Given task: Rewrite everything from the line containing "정확도 - 20kph" down to the end of the entries as a JSON list of strings, with one string per line and blank lines omitted.

Material for this task:
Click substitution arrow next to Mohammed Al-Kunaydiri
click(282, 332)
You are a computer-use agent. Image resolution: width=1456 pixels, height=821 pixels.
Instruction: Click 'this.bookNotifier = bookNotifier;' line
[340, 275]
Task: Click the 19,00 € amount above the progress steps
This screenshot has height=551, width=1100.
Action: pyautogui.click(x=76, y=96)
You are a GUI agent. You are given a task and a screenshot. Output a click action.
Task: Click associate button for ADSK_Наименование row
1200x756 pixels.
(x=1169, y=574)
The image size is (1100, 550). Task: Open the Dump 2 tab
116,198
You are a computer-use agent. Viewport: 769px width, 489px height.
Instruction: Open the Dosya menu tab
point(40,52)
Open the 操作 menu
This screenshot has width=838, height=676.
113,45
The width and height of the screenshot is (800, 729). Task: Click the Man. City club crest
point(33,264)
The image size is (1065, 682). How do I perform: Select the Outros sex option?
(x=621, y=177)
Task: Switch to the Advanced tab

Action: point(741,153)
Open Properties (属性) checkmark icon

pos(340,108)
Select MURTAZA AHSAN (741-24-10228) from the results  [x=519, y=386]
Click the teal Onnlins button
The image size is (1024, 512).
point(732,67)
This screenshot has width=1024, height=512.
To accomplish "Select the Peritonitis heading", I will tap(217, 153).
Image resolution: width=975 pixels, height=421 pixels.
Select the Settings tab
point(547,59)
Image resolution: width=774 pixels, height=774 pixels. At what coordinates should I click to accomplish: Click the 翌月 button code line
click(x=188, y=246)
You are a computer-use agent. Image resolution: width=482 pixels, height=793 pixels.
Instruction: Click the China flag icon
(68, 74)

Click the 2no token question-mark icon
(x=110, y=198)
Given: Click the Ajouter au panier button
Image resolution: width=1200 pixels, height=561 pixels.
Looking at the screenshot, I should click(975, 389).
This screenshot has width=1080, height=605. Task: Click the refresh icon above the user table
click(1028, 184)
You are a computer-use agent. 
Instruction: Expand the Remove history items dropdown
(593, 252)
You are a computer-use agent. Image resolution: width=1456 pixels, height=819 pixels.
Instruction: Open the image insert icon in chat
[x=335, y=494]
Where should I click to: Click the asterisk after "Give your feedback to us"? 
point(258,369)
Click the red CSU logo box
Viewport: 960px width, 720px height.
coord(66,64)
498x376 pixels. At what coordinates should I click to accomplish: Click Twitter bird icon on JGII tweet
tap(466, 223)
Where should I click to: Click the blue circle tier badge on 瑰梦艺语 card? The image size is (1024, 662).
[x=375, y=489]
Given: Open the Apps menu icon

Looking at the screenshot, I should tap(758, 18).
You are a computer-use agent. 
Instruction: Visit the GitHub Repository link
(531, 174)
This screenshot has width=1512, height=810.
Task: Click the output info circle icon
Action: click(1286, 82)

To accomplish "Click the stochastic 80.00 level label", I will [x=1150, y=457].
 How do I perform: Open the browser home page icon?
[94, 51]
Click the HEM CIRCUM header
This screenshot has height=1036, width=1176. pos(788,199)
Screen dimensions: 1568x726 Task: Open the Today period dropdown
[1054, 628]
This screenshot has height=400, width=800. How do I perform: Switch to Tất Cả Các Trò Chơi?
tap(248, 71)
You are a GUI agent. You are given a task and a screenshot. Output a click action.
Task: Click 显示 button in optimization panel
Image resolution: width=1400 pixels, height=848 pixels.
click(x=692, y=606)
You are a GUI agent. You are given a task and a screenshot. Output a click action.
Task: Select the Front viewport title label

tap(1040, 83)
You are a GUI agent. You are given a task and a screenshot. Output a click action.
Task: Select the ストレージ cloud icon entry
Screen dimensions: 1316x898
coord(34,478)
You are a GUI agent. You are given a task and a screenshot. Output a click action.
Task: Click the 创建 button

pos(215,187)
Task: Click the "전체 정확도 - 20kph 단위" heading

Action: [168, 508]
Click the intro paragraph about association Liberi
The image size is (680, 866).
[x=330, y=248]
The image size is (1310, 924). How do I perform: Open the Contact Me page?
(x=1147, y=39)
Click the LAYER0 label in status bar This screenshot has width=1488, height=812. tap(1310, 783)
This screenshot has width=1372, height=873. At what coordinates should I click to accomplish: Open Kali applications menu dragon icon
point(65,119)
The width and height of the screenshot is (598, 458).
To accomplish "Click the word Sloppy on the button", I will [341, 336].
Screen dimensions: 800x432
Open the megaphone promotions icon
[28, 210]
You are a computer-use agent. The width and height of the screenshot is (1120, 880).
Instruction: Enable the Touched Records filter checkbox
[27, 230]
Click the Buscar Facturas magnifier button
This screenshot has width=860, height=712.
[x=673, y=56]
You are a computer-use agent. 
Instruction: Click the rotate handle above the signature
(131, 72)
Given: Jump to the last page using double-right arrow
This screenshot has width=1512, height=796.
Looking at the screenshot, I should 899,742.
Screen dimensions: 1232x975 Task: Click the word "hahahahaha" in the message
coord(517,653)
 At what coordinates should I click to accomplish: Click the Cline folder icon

Answer to this problem:
[
  "Task: Click the \"전체 정확도 - 20kph 단위\" heading",
  "Action: [168, 508]",
  "Click the intro paragraph about association Liberi",
  "The image size is (680, 866).",
  "[x=330, y=248]",
  "The image size is (1310, 924). How do I perform: Open the Contact Me page?",
  "(x=1147, y=39)",
  "Click the LAYER0 label in status bar This screenshot has width=1488, height=812. tap(1310, 783)",
  "This screenshot has width=1372, height=873. At what coordinates should I click to accomplish: Open Kali applications menu dragon icon",
  "point(65,119)",
  "The width and height of the screenshot is (598, 458).",
  "To accomplish \"Click the word Sloppy on the button\", I will [341, 336].",
  "Screen dimensions: 800x432",
  "Open the megaphone promotions icon",
  "[28, 210]",
  "You are a computer-use agent. The width and height of the screenshot is (1120, 880).",
  "Instruction: Enable the Touched Records filter checkbox",
  "[27, 230]",
  "Click the Buscar Facturas magnifier button",
  "This screenshot has width=860, height=712.",
  "[x=673, y=56]",
  "You are a computer-use agent. ",
  "Instruction: Click the rotate handle above the signature",
  "(131, 72)",
  "Given: Jump to the last page using double-right arrow",
  "This screenshot has width=1512, height=796.",
  "Looking at the screenshot, I should 899,742.",
  "Screen dimensions: 1232x975 Task: Click the word \"hahahahaha\" in the message",
  "coord(517,653)",
  " At what coordinates should I click to accomplish: Click the Cline folder icon"
]